When you reach the line with "This screenshot has height=267, width=362." in the listing below, write out that line and every one after it exactly, and skip the pictures.
══ The data ══
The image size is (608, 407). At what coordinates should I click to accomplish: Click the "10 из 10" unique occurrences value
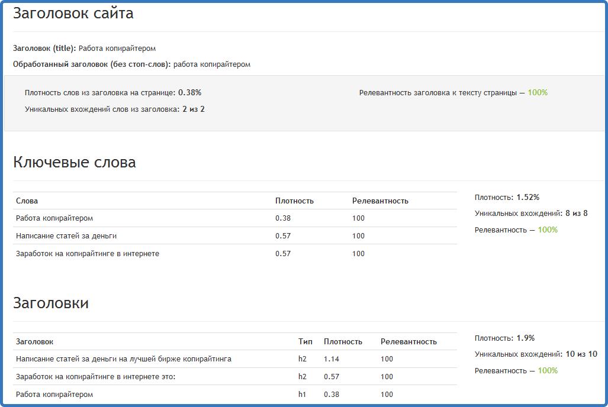tap(581, 354)
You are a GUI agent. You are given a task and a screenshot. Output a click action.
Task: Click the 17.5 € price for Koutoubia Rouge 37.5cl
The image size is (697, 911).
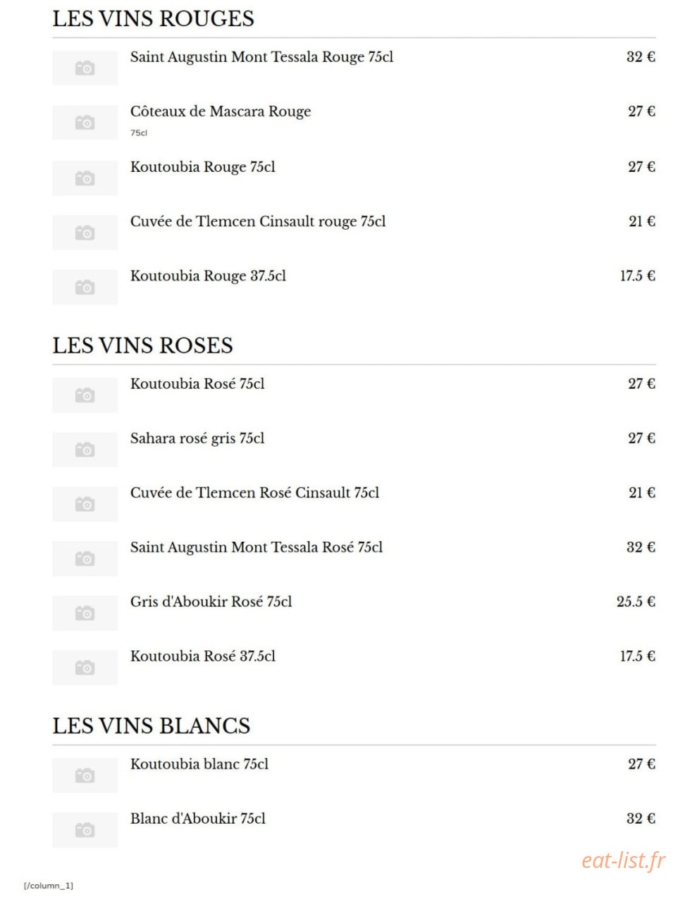point(637,276)
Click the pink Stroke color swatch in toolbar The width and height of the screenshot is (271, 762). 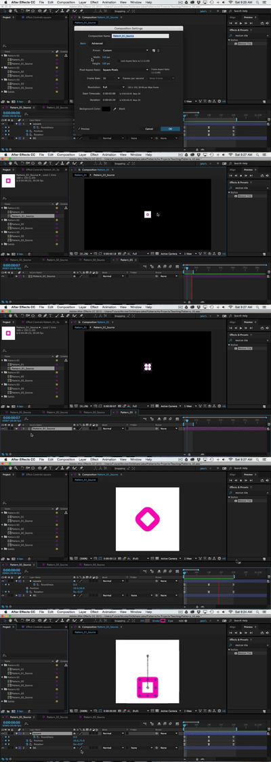(x=163, y=620)
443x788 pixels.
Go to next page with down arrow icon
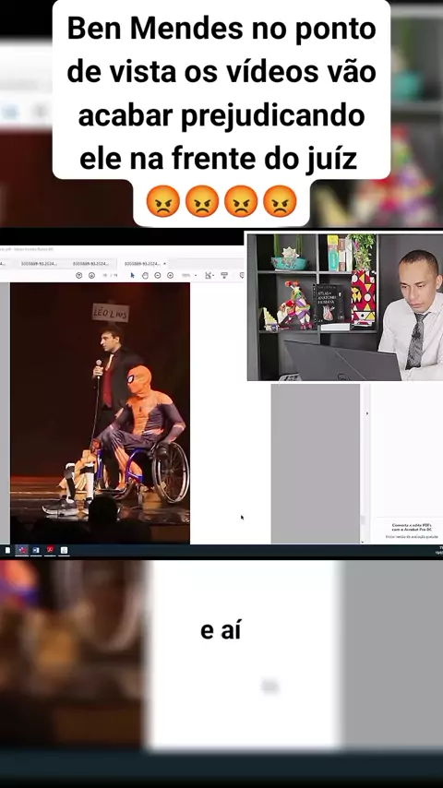coord(91,275)
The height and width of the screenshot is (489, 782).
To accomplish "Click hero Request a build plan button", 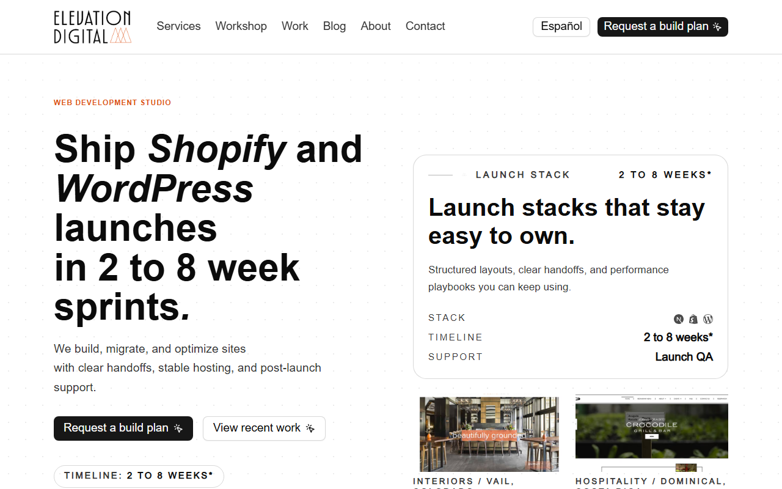I will point(123,428).
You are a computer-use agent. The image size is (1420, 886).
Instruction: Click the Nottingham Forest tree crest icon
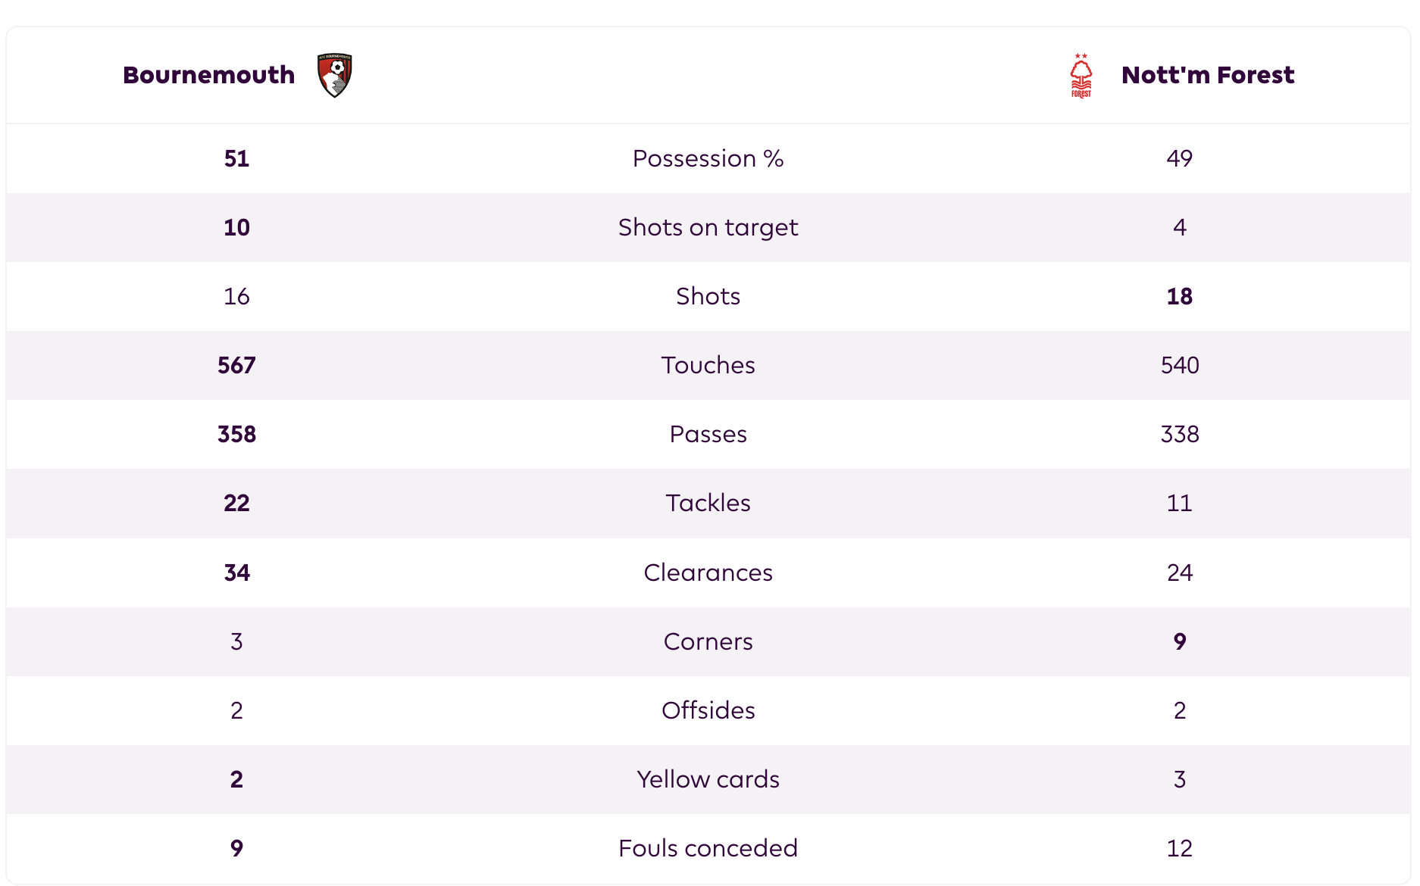(1081, 75)
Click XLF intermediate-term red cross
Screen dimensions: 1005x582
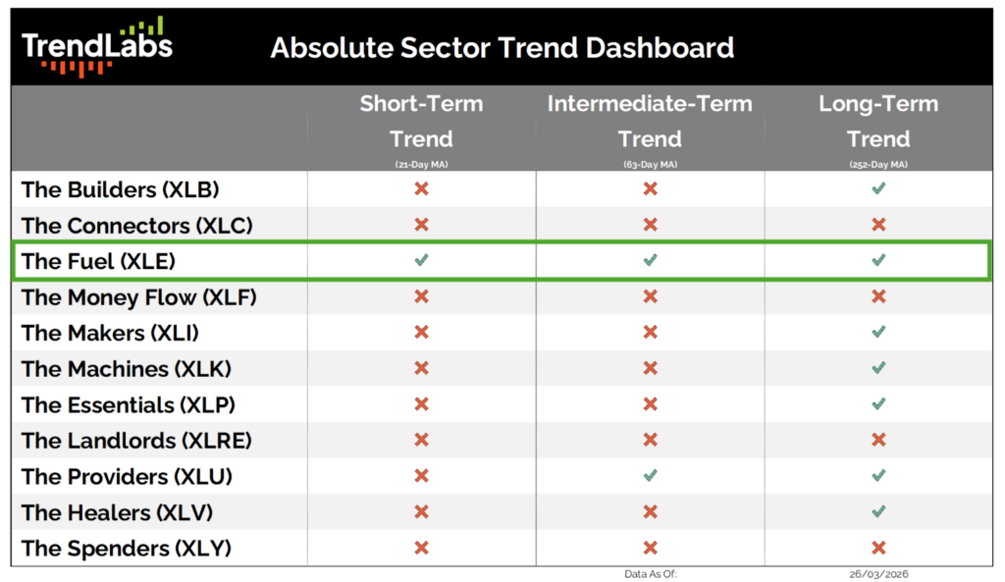pyautogui.click(x=650, y=296)
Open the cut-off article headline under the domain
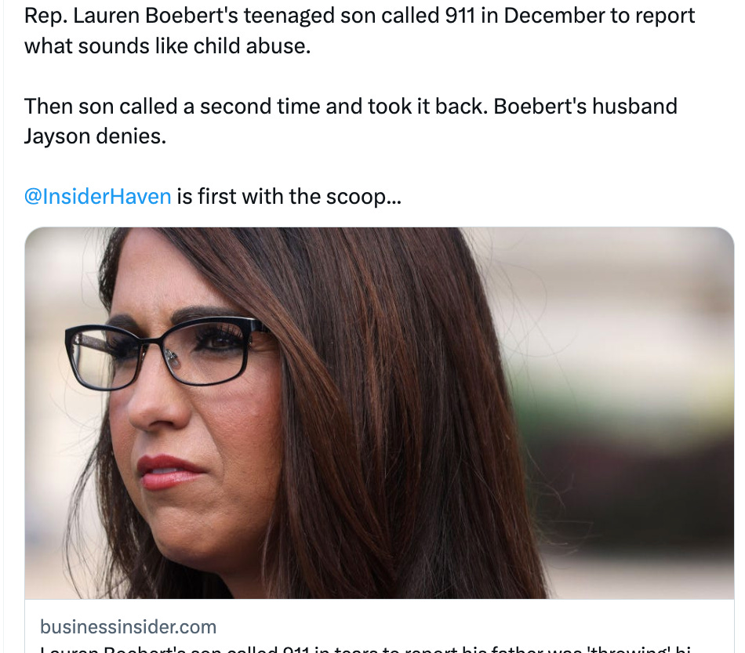 [365, 649]
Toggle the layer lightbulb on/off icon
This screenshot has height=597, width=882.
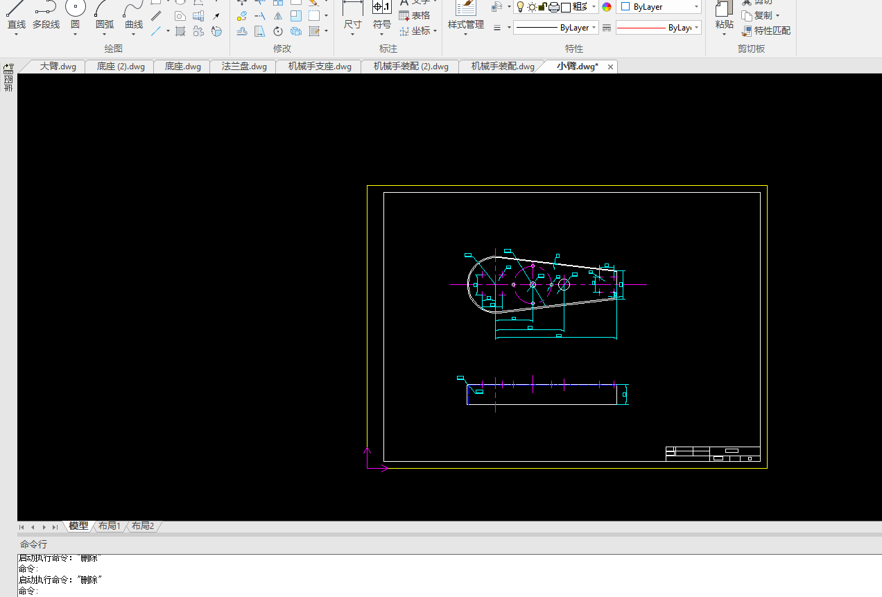[519, 7]
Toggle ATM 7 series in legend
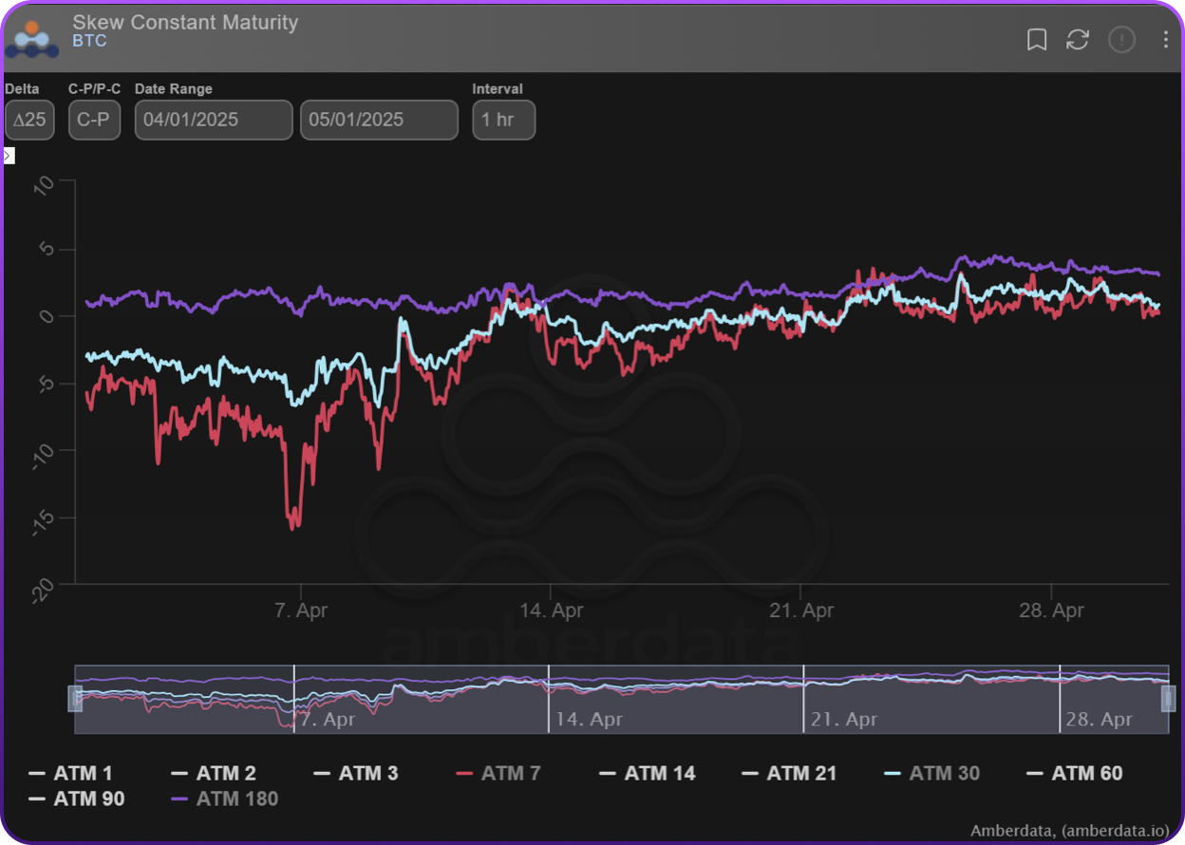 pos(499,774)
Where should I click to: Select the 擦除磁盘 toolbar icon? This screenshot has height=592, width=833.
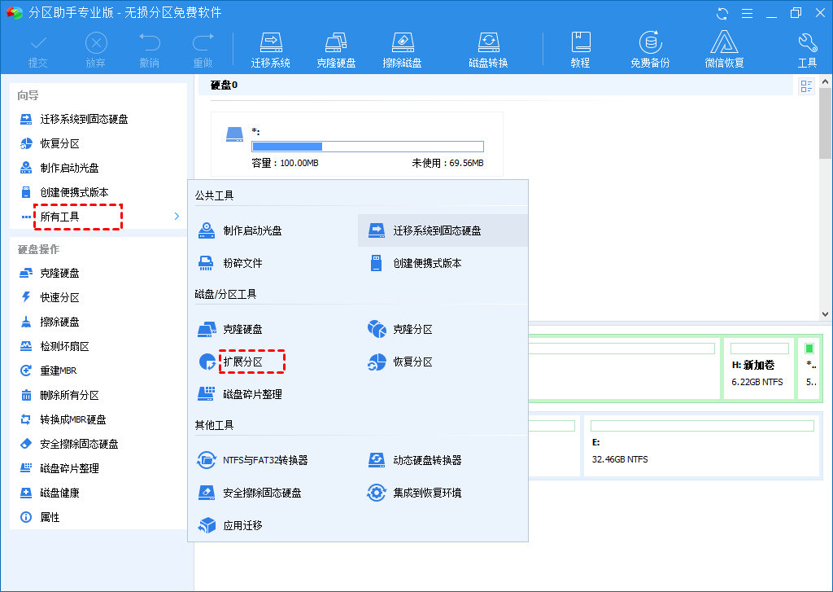(402, 50)
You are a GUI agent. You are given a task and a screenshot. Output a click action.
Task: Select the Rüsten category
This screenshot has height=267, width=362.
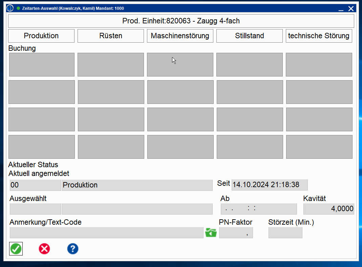coord(111,36)
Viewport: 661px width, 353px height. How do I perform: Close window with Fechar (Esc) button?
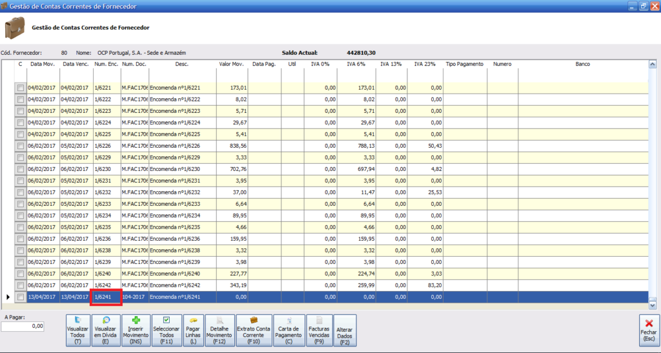coord(649,330)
═══
_Task solution_
This screenshot has height=267, width=362.
coord(111,36)
Viewport: 661px width, 353px height. How do I perform: Close window with Fechar (Esc) button?
coord(649,330)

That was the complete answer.